O’na, O’nun ismiyle, O’na hamd ederek, O’na şükrederek, O’ndan yardım dileyerek, O’nu severek, O’ndan korkarak, O’nun büyüklüğünü zikrederek, O’nun kelâmını okuyarak, O’nun huzurunda eğilip, O’na secde ederek, O’nun birliğinin şehadetiyle, O’nu tespih ederek ibadet edilir.

Sâhibimin adıyla…

Bismillah!

Kalbin çalar saati ile, göz kepengi açılır. Bedenin, yatar vaziyetten doğrulur vaziyete geçişteki yakıtı, besmeledir.

Buz kesen soğuk hava, suya tesirden hayâ eder, abdest ritimleri boyunca.

Ellerin yüzü güler, ağzın, burnun yüzü güler. Yüzün de güler yüzü, hem nasıl sevinir, gözlerle yansıtır ışıltısını.

Kollar, güçlenir. Başın su ile buluşamayan her bir noktası, bir sonraki zamana erteler durur o asil saadeti.

Duymaktan öte, duyarlı olabilmek için ıslanır kulaklar.

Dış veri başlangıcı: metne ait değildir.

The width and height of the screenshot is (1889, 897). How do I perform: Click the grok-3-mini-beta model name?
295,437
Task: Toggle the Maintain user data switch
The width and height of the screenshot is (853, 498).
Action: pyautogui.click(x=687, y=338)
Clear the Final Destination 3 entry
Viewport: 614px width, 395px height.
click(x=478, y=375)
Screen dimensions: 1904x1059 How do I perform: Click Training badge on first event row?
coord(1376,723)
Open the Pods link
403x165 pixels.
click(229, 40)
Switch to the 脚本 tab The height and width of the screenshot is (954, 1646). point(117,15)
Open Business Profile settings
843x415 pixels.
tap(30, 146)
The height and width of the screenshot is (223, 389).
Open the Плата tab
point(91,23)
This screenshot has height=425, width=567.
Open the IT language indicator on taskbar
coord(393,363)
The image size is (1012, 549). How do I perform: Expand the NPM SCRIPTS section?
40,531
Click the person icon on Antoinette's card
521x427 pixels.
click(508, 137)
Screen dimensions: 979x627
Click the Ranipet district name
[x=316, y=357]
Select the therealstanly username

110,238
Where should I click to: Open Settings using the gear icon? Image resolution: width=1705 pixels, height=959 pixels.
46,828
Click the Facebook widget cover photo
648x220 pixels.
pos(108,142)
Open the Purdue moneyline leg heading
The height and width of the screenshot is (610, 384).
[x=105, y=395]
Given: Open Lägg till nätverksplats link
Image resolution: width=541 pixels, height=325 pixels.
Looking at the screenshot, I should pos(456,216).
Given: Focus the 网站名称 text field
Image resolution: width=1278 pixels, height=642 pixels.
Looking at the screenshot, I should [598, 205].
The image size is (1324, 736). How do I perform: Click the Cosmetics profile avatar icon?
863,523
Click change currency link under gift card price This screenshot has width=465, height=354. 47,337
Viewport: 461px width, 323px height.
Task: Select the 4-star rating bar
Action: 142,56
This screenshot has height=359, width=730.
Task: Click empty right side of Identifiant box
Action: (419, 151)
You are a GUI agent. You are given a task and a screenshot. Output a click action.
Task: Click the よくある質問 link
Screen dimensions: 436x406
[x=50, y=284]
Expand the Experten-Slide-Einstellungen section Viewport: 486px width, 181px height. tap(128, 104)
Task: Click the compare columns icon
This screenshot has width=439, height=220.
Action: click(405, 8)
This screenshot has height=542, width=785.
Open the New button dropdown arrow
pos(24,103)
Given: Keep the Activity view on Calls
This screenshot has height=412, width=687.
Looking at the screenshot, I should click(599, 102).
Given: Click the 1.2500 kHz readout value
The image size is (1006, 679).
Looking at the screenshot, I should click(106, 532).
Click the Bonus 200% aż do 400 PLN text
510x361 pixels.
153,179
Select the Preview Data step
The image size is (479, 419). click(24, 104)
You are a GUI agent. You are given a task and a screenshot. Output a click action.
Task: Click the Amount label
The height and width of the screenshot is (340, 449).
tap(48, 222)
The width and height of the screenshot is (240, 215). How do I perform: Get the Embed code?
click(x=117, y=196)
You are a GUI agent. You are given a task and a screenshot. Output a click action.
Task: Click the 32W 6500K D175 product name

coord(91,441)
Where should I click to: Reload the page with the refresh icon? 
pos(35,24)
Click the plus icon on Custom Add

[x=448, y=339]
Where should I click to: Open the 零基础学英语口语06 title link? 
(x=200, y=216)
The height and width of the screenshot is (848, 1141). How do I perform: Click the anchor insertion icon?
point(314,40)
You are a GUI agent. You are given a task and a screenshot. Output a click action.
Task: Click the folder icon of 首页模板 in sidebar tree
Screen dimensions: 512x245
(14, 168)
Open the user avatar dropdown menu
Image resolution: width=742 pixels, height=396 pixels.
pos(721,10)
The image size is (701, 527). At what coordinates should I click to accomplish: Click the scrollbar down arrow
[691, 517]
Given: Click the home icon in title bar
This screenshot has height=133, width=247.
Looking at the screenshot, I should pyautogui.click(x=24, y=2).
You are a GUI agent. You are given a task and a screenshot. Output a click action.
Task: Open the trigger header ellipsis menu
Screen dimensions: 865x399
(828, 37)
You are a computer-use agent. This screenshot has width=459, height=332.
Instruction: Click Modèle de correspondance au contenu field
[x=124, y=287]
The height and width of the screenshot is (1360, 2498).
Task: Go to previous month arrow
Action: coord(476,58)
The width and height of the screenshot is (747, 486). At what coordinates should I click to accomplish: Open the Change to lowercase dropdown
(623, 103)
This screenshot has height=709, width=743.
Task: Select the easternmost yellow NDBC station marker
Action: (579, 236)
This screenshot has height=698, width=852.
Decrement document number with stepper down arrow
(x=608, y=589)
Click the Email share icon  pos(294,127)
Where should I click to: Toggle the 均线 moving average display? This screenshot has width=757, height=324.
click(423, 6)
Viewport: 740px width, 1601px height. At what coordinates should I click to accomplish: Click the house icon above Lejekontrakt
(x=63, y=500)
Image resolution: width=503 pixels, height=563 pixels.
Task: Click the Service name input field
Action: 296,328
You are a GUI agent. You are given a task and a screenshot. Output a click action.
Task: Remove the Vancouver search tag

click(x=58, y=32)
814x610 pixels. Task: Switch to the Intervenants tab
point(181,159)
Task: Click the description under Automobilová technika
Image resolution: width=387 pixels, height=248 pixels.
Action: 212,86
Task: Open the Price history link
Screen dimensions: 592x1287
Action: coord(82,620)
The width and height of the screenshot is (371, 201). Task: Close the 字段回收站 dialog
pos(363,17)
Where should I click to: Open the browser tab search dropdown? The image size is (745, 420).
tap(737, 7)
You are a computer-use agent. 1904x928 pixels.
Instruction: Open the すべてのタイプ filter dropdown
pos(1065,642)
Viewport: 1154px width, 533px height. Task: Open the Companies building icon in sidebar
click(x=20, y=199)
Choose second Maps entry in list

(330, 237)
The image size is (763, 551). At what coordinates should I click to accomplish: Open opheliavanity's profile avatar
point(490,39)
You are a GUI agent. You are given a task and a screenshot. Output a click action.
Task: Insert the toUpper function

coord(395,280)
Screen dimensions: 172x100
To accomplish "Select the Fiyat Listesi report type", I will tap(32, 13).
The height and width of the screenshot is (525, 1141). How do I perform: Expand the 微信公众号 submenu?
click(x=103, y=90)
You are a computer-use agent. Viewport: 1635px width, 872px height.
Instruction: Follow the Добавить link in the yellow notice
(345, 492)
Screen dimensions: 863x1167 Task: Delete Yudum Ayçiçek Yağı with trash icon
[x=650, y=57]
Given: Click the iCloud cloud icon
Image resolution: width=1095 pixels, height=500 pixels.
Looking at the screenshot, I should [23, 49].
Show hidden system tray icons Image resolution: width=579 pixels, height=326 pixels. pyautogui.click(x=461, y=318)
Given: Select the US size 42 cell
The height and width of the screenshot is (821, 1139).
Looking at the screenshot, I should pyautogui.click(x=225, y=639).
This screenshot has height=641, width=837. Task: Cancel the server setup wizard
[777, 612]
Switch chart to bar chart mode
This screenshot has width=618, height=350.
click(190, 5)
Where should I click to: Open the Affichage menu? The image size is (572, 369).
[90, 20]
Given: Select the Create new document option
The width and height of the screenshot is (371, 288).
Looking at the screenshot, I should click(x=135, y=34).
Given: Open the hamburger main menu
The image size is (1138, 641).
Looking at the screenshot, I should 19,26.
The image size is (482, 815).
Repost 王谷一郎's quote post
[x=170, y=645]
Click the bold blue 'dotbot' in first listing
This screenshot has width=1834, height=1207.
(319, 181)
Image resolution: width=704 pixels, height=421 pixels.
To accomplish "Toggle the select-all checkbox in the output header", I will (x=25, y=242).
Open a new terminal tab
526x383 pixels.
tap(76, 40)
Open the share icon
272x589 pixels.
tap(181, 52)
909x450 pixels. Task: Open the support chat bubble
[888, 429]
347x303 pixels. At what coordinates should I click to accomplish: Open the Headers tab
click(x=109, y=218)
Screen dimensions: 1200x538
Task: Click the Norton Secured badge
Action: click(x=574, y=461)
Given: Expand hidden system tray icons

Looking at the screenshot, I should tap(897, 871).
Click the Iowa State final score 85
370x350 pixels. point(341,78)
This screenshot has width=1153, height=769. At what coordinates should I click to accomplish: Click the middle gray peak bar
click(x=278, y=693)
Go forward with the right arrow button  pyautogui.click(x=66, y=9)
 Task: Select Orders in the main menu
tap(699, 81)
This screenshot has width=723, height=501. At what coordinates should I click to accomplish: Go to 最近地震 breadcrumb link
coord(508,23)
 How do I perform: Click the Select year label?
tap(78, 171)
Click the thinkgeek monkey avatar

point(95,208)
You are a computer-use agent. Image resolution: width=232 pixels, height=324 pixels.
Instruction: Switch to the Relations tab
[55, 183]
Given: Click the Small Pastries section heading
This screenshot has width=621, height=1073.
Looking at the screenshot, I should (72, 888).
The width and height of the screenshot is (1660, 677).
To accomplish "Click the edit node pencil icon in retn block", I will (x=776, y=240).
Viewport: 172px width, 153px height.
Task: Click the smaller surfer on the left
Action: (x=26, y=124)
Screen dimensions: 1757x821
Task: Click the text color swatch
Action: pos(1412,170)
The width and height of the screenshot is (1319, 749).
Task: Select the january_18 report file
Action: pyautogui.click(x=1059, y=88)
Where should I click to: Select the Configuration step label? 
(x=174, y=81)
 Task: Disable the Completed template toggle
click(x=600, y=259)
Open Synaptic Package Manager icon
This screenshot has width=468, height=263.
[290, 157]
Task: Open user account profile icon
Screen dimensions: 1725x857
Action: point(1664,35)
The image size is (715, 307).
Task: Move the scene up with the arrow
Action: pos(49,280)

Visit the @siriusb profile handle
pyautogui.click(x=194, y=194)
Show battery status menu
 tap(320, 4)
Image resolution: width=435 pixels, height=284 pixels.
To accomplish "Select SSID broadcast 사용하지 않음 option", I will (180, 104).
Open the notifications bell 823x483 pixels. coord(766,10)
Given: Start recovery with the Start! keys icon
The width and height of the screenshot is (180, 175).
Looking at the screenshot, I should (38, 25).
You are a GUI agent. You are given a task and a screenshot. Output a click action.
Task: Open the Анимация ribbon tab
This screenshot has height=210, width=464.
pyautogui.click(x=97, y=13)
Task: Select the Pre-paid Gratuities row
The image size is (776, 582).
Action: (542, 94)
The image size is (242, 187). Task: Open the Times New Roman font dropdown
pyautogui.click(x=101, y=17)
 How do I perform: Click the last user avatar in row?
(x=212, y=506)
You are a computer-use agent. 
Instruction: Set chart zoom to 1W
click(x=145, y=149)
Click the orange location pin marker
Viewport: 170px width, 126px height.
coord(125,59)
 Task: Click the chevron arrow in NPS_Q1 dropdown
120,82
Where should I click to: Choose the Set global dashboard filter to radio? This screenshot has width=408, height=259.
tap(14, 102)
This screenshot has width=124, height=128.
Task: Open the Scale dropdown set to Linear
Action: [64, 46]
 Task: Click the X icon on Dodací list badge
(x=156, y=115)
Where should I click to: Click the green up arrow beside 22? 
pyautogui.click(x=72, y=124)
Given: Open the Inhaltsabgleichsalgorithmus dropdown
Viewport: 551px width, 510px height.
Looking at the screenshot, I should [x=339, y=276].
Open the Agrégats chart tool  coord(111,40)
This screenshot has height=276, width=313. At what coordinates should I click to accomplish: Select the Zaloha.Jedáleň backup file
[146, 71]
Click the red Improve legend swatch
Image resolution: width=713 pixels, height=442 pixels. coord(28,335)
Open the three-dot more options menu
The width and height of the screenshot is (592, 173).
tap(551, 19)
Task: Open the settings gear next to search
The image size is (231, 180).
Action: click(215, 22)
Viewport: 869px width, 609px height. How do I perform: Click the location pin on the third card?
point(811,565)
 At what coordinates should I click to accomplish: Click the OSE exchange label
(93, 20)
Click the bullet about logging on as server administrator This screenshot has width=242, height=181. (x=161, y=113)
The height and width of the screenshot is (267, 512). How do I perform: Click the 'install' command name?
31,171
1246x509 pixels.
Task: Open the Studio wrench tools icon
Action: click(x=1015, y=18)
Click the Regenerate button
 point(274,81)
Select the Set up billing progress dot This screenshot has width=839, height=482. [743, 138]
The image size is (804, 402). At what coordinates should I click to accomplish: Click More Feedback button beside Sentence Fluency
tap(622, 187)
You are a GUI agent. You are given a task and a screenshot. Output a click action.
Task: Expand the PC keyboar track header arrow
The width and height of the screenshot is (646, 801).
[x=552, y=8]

Seherin serinliği, ensedeki damlalara gizlenir.

Ayaklar, kutlu yolun, kutlu yolcusunu, yeni bir seyahat için taşımaya hazırlanır.

Her âzâ, dua ile cilâlanır.

Havlu, aslında bedenden dökülen günahlar olan su damlacıklarını bünyesine alırken, hüzün ve sevinci bir arada yaşar.

Gece lambasının loş ışığında, bir seccade, miracın ev sahibi olma gururuyla serilir yere.

Beyaz bir takke, leşkerliğin gereğidir bir bakıma; disiplindir, intizamdır.

Seccadeye basmak, sanki yerkürenin bir basamak üstüne adım atmak gibidir.

Bedenin tüm hazırlığının sonucudur niyet; uzak durmak cezaya, layık olmak rızaya…

Göz ve gönül, karşıdaki duvardan, sokaklardan, caddelerden geçe geçe, dağlar tepeler aşa aşa, en delici ve en delice bir bakışla, gecenin bu en karanlık anında, Beytullah’ı buluverir.

Rabbin huzuruna çıkışın esas provası burada başlar.

O’na, O’nun ismiyle, O’na hamd ederek, O’na şükrederek, O’ndan yardım dileyerek, O’nu severek, O’ndan korkarak, O’nun büyüklüğünü zikrederek, O’nun kelâmını okuyarak, O’nun huzurunda eğilip, O’na secde ederek, O’nun birliğinin şehadetiyle, O’nu tespih ederek ibadet edilir.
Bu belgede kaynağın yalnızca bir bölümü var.